It is known that semantic consequence is a binary relation over a set of well formed formulas Form(V) (where V is a set of propositional variables). Writing A⊨B means that B is a semantic consequence of A, i.e. every interpretation f for which A is true (f(A)=1) is an interpretation for which B is true (if f(A)=1 then f(B)=1). This binary relation ⊨ is clearly not a partial order in Form(V) as it can be easily shown that it is not antisymmetric. It is however a partial order in Form(V)/≡ where ≡ means “semantic equivalence” (an equivalence relation).
Is the POSET (Form(V)/≡, ⊨) a lattice?
You probably mean that $\models$ is not antisymmetric, because it is definitely transitive. Indeed, without taking the quotient we can have different formulas $A$ and $B$ that are equivalent (so $A \models B$ and $B \models A$).
Other than that, transitivity and reflexivity are clear. So $\models$ defines a preorder on the set of formulas, and so we get a partial order on the set of equivalence classes under the relation of "semantic equivalence" as you call it.

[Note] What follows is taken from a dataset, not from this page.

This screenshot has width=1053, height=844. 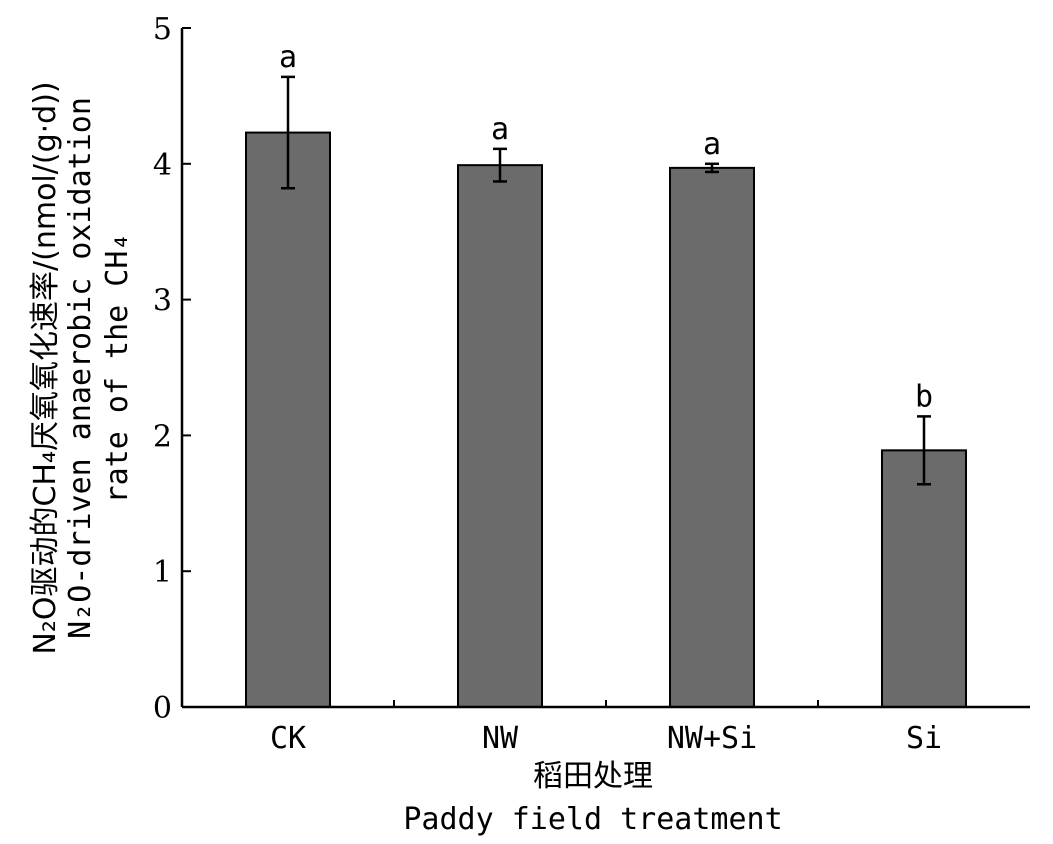 I want to click on y-axis-title-cn: N₂O驱动的CH₄厌氧氧化速率/(nmol/(g·d)), so click(x=46, y=368).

This partial order actually has quite a nice structure, namely that of a Boolean algebra (assuming your logic is Boolean), and what you are essentially describing is the Lindenbaum-Tarksi algebra. Note that the Lindenbaum-Tarski algebra is usually formulated in provability, but this will coincide with semantics because of the soundness and completeness theorems.
Edit: I just noticed you were talking about propositional logic. The Lindenbaum-Tarski algebra is actually formulated for full first-order logic. So you get the propositional case as a special case.